Document passage Start Marker
Sometimes you have days like this:
You start losing the 3 week battle with the tiny ants and are mostly just glad they’re not crawling on your skin at the moment, so you let them have at the puddle of sweet tea on the counter. This also means you’ve spent considerable time hiding food on top of the lamp and any other strange place the ants might not yet have considered.
You can’t believe you just said, “She pasti tahus” which should be either “Dia pasti tahu” or “She definitely knows,” but you just slaughtered both languages simultaneously.
You were about to boil eggs for Finns dinner and you noticed they were floating. Upon picking them up, you notice they do not feel normal and upon shaking most definitely have dead baby chicks inside. Then you have to store them in your fridge until tomorrow to prove to the door-to-door seller that you want a refund since they are expensive wild chicken eggs, which you only started buying because they were a better choice than always feeing compelled to buy fried snacks since you are a sucker and can’t say no to buying stuff.
Document passage End Marker
Records provided Start Marker
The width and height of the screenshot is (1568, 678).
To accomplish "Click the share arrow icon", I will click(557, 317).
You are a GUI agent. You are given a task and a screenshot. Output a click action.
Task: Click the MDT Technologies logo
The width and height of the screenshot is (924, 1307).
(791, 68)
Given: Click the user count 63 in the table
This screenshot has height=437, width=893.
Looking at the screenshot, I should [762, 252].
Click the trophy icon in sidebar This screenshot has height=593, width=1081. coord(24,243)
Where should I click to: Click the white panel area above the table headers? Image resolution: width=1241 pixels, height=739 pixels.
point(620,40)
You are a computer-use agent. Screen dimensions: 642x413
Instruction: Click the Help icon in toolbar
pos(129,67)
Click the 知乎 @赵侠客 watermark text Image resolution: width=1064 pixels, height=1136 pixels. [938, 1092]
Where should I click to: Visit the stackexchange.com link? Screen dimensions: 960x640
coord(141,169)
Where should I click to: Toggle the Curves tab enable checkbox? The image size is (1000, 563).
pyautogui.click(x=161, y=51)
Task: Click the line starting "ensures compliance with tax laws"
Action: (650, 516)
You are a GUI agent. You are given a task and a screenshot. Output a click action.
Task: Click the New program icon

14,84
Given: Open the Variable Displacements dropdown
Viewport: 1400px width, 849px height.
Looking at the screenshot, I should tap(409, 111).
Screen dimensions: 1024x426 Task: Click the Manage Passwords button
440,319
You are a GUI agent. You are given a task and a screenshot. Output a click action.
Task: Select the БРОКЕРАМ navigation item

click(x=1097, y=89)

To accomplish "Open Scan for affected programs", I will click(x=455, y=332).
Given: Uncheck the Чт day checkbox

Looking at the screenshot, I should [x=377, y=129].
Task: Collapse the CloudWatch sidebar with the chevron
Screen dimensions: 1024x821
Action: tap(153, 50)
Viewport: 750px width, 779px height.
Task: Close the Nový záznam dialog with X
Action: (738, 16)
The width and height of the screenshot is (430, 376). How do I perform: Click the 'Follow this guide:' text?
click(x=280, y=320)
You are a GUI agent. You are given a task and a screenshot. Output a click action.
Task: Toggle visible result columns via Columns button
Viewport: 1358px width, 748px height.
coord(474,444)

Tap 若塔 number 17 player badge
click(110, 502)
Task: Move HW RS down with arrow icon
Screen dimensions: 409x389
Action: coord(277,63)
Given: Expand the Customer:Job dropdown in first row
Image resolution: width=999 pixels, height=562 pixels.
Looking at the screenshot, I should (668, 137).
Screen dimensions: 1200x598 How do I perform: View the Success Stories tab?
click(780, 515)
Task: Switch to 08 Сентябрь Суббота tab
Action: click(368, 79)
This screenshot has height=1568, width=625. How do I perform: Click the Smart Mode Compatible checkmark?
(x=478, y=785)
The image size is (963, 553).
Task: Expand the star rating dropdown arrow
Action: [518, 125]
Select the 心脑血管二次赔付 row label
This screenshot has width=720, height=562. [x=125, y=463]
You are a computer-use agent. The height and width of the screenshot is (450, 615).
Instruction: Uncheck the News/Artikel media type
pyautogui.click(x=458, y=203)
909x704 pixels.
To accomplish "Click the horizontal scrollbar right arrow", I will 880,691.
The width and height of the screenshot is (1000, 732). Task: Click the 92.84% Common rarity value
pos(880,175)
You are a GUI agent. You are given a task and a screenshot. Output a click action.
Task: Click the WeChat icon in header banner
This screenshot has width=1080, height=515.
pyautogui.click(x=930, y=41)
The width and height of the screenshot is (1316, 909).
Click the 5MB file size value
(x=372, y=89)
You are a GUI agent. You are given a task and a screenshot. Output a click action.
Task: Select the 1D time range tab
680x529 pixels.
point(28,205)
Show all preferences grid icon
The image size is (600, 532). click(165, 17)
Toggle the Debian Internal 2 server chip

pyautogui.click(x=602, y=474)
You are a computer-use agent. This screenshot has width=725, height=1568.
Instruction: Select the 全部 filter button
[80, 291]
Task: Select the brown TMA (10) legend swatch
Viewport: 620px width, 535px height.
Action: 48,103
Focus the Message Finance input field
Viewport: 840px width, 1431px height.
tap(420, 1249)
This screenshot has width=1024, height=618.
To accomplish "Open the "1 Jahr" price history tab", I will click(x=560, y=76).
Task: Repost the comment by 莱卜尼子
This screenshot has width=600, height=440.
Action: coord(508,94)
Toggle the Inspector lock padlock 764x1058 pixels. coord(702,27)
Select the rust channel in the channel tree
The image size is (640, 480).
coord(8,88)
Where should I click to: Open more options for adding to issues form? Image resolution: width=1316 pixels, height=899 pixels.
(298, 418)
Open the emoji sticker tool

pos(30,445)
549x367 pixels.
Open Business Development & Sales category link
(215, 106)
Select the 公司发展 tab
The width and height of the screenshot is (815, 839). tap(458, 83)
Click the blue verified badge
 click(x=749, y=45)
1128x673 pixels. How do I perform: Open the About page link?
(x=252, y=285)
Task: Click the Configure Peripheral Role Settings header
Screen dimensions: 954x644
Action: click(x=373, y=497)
Records provided End Marker
Work to complete → In the passage about a day of ants and spoiled eggs, what kind of eggs came from the door-to-door seller?

Expected answer → Expensive wild chicken eggs.